> TASK PROMPT
Put the material below into a numbered list, leaving out blank lines, starting with its first line and going on through the line with "The image size is (2576, 1298).".

--- --- ---

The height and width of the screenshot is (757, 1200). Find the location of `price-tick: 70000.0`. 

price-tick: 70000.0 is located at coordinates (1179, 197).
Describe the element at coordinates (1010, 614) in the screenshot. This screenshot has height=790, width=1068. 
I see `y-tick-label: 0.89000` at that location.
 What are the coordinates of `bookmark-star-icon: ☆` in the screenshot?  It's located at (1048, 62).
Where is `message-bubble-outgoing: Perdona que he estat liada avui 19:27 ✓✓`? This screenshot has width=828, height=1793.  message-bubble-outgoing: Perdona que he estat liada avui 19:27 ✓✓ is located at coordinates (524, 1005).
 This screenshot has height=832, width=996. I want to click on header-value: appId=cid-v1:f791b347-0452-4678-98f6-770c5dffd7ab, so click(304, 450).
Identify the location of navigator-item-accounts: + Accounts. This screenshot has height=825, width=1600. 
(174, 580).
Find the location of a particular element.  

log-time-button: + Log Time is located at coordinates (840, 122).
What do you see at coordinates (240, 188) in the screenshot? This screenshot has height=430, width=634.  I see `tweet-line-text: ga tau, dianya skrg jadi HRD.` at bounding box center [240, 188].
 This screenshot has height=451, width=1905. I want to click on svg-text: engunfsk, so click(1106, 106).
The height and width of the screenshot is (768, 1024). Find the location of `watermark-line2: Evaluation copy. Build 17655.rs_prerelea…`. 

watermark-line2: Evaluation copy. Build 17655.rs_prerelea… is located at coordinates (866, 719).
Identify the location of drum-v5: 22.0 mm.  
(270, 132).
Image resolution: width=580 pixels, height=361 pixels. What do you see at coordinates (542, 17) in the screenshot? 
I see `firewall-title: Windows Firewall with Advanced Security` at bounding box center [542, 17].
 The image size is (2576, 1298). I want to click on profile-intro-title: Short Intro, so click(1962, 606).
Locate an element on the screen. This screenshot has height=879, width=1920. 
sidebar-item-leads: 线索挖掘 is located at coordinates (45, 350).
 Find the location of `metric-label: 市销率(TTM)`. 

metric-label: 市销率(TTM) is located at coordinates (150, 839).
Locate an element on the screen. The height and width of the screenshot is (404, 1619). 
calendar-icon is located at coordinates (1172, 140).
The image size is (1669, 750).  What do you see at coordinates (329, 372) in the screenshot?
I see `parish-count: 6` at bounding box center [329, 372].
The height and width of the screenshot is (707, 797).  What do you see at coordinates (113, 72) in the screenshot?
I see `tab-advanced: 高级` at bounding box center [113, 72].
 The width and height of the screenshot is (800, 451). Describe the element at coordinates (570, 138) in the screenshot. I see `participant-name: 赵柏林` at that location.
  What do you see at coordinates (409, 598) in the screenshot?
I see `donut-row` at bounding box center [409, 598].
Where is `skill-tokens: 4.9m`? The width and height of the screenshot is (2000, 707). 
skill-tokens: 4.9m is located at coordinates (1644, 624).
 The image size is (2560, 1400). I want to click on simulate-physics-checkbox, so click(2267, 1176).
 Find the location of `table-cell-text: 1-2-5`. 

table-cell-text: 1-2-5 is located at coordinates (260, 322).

--- --- ---

> RESPONSE AREA
1. The height and width of the screenshot is (757, 1200). Find the location of `price-tick: 70000.0`. 
2. price-tick: 70000.0 is located at coordinates (1179, 197).
3. Describe the element at coordinates (1010, 614) in the screenshot. This screenshot has height=790, width=1068. 
4. I see `y-tick-label: 0.89000` at that location.
5.  What are the coordinates of `bookmark-star-icon: ☆` in the screenshot?  It's located at (1048, 62).
6. Where is `message-bubble-outgoing: Perdona que he estat liada avui 19:27 ✓✓`? This screenshot has width=828, height=1793.  message-bubble-outgoing: Perdona que he estat liada avui 19:27 ✓✓ is located at coordinates (524, 1005).
7.  This screenshot has height=832, width=996. I want to click on header-value: appId=cid-v1:f791b347-0452-4678-98f6-770c5dffd7ab, so click(304, 450).
8. Identify the location of navigator-item-accounts: + Accounts. This screenshot has height=825, width=1600. 
9. (174, 580).
10. Find the location of a particular element.  
11. log-time-button: + Log Time is located at coordinates (840, 122).
12. What do you see at coordinates (240, 188) in the screenshot? This screenshot has height=430, width=634.  I see `tweet-line-text: ga tau, dianya skrg jadi HRD.` at bounding box center [240, 188].
13.  This screenshot has height=451, width=1905. I want to click on svg-text: engunfsk, so click(1106, 106).
14. The height and width of the screenshot is (768, 1024). Find the location of `watermark-line2: Evaluation copy. Build 17655.rs_prerelea…`. 
15. watermark-line2: Evaluation copy. Build 17655.rs_prerelea… is located at coordinates (866, 719).
16. Identify the location of drum-v5: 22.0 mm.  
17. (270, 132).
18. Image resolution: width=580 pixels, height=361 pixels. What do you see at coordinates (542, 17) in the screenshot? 
19. I see `firewall-title: Windows Firewall with Advanced Security` at bounding box center [542, 17].
20.  The image size is (2576, 1298). I want to click on profile-intro-title: Short Intro, so click(1962, 606).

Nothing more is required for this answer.